As I tried to involve the scientific and pageant communities in promoting math and science education, I was met with both respect and disdain. This wasn’t easy, but it made me realize the importance of having faith in my ideals.

Two years later, when I became Miss Massachusetts 2004, I took every opportunity to share my experiences with students, hoping to inspire them to follow their dreams. As Miss Massachusetts, I continued pursuing my goals and worked at the Edith Nourse Rogers VA hospital in Bedford, MA. My research there involved using bioanalytical techniques in the emerging field of metabolomics, which could result in faster, more accurate diagnoses for many diseases. My particular research was directed at modeling the signaling and process control of small molecules in neurodegenerative disorders.
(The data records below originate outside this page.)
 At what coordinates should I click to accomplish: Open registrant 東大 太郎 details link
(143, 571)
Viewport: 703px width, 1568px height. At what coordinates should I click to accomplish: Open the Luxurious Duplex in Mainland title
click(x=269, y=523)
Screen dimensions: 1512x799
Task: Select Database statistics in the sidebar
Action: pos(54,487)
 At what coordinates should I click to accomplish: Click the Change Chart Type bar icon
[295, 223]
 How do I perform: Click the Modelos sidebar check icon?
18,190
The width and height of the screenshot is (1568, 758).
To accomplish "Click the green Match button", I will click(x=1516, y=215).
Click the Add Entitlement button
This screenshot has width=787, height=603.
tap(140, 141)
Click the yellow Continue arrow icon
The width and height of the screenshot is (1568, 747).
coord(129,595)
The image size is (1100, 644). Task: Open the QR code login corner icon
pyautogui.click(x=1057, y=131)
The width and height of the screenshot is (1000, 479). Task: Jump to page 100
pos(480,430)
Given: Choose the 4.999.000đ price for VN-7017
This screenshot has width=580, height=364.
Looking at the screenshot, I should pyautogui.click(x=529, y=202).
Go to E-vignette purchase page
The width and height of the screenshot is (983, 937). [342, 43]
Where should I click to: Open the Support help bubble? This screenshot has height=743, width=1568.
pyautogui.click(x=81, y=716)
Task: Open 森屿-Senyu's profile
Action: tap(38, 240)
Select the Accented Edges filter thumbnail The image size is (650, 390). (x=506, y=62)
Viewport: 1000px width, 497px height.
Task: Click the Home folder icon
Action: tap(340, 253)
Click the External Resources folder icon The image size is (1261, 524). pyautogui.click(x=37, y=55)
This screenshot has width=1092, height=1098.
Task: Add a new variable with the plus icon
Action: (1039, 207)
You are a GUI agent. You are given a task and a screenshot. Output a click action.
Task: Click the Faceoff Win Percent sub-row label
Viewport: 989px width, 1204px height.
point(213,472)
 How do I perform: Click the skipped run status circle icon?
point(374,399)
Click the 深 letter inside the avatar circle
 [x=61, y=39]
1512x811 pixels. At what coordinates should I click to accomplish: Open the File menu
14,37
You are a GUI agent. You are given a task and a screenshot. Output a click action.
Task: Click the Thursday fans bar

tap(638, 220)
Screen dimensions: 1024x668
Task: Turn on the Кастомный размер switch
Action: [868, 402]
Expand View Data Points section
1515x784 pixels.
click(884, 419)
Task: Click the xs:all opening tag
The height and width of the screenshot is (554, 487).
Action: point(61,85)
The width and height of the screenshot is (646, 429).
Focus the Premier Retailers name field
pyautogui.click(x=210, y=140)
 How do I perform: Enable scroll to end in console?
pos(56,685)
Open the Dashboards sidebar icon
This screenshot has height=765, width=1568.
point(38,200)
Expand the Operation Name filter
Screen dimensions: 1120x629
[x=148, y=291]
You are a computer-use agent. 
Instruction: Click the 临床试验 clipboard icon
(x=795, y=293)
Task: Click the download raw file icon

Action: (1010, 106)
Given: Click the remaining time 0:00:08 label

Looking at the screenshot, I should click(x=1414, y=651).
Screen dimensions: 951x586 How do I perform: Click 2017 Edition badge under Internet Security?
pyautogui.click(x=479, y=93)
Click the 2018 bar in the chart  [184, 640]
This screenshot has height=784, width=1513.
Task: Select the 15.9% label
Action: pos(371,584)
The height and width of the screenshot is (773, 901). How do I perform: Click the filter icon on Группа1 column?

When not in the lab, I spoke with audiences that included politicians, scientists, and teachers and realized that being an MIT graduate and Miss Massachusetts gave me a platform from which to encourage people to help better math and science education in the United States. I have received many notes from students in which they describe their increased interest in math and science after participating in my WhizKids program. Numerous organizations, colleges, and universities around the country have partnered with WhizKids. I have had the opportunity to address the Massachusetts House of Representatives and the state senate. Also, the list of staff members and volunteers for WhizKids continues to grow.

I am pursuing my goal of becoming a research scientist, but I have not lost sight of the need for involvement in education, politics, and community service. Helping assist and encourage the students of tomorrow in subjects including science and engineering may be one of the most lasting contributions I can make. I hope that others in the sciences and in academia share that sentiment.

Erika Ebbel ‘04 majored in chemistry with a minor in music. She is a doctoral candidate in biochemistry at the Boston University School of Medicine and also intends to obtain an MD. She stepped down as Miss Massachusetts in June 2005.